YOUR GOAL:
Start at the line with "You are a computer-use agent. Image" in the records below, stop at the line with "Given: Open the theyshootmusic", and return every line in that span exactly, the two end lines included.

RECORDS PROVIDED:
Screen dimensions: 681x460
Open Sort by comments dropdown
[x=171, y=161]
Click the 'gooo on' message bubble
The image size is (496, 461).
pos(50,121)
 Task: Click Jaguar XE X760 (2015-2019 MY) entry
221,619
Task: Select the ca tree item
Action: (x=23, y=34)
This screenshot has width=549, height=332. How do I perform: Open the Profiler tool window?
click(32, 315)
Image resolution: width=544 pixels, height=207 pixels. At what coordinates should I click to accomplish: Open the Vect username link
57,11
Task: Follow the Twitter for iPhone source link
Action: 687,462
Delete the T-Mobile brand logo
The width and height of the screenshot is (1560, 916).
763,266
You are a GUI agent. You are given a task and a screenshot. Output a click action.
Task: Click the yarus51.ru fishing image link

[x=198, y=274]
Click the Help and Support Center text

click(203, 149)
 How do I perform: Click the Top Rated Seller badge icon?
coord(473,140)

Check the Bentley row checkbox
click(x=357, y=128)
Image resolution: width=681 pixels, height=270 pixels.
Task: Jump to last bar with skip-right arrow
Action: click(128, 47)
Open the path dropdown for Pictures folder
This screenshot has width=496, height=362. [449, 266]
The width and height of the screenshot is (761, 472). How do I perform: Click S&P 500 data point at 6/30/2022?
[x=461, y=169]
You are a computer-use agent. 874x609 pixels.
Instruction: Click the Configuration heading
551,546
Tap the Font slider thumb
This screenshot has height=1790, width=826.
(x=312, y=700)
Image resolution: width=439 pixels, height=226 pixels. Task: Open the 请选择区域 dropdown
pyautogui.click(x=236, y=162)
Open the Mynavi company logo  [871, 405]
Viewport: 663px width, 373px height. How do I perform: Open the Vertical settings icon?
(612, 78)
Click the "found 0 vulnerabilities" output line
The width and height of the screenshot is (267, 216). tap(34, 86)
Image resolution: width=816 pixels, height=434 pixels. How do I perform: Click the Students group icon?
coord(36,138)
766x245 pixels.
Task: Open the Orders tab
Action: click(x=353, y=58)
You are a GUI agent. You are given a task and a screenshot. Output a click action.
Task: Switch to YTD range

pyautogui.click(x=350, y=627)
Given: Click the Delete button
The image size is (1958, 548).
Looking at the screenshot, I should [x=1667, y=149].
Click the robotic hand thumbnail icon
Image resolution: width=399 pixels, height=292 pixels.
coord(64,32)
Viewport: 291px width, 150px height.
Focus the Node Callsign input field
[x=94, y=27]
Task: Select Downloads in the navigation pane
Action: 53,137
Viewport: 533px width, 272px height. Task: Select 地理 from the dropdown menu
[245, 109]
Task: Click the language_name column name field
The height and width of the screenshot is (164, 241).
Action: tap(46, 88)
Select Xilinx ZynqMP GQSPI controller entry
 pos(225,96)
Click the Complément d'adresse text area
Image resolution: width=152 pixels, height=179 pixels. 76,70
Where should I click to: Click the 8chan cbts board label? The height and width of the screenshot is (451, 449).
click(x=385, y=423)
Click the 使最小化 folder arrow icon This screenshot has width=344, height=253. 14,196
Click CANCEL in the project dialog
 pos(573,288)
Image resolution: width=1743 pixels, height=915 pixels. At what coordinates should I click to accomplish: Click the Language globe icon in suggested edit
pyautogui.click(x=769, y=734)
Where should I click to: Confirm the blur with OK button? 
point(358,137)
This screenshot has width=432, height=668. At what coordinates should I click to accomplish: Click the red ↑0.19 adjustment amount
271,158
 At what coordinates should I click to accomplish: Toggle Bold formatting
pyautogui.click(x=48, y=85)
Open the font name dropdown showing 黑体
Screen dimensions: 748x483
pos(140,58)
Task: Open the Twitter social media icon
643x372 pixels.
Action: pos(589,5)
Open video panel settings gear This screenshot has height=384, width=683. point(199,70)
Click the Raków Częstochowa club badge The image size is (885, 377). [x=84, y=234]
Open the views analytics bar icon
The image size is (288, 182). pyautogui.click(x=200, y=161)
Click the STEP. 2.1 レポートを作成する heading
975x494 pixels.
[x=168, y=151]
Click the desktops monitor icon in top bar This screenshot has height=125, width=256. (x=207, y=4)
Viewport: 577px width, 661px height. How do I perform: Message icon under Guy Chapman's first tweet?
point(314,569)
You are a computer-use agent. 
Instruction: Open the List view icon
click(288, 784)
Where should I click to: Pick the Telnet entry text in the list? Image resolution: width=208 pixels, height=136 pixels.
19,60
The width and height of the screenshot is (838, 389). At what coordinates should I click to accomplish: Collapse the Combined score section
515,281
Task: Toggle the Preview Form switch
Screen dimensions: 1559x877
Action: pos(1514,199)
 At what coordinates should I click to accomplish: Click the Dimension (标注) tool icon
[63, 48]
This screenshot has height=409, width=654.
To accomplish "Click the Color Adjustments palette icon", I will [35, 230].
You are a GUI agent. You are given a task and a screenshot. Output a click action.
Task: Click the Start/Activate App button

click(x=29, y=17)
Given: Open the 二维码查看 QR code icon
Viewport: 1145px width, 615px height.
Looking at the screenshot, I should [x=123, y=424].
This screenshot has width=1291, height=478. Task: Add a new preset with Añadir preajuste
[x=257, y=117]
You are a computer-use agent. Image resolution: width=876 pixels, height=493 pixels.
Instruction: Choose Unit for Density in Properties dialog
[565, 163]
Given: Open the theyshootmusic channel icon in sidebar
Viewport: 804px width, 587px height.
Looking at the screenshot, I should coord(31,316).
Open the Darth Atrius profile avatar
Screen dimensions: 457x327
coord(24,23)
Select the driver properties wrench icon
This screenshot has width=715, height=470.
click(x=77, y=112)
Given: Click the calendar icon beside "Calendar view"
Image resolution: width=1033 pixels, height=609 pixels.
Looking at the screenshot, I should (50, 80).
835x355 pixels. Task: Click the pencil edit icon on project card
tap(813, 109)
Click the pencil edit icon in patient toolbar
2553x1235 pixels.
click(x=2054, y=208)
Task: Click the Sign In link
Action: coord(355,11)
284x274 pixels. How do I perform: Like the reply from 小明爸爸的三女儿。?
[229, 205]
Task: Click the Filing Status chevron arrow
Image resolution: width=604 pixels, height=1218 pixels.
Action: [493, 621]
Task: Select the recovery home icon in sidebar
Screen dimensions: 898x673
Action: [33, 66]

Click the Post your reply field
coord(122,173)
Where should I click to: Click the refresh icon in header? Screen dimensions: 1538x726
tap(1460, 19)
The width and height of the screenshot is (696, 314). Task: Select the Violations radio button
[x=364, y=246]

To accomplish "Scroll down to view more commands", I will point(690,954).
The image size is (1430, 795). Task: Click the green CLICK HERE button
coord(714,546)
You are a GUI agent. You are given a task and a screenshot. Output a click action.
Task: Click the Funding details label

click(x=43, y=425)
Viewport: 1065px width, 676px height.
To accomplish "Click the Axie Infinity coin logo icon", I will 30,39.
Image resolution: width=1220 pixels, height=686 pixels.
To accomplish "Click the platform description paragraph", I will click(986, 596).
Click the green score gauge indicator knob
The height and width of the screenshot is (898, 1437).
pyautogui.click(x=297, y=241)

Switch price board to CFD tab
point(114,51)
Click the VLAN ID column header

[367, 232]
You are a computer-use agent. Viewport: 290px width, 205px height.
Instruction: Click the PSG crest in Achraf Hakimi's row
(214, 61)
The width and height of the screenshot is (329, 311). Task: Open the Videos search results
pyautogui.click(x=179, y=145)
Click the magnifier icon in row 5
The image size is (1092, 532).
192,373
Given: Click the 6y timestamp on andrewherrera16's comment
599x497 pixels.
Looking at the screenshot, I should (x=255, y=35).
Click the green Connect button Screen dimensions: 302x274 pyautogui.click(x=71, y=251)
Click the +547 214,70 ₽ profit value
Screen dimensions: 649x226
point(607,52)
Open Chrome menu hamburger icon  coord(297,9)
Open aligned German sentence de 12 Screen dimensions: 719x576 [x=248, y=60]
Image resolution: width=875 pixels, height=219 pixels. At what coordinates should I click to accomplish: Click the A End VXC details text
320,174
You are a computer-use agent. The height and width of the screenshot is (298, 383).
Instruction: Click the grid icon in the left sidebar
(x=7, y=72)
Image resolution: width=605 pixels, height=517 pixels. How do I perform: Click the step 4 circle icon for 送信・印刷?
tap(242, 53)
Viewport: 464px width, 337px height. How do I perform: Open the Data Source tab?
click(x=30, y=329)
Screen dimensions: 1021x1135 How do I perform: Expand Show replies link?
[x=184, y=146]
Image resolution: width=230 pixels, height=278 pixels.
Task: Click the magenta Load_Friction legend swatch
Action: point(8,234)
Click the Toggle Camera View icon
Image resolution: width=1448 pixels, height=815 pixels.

RESPONSE AREA:
You are a computer-use agent. Image resolution: width=876 pixels, height=493 pixels.
Instruction: Choose Unit for Density in Properties dialog
[565, 163]
Given: Open the theyshootmusic channel icon in sidebar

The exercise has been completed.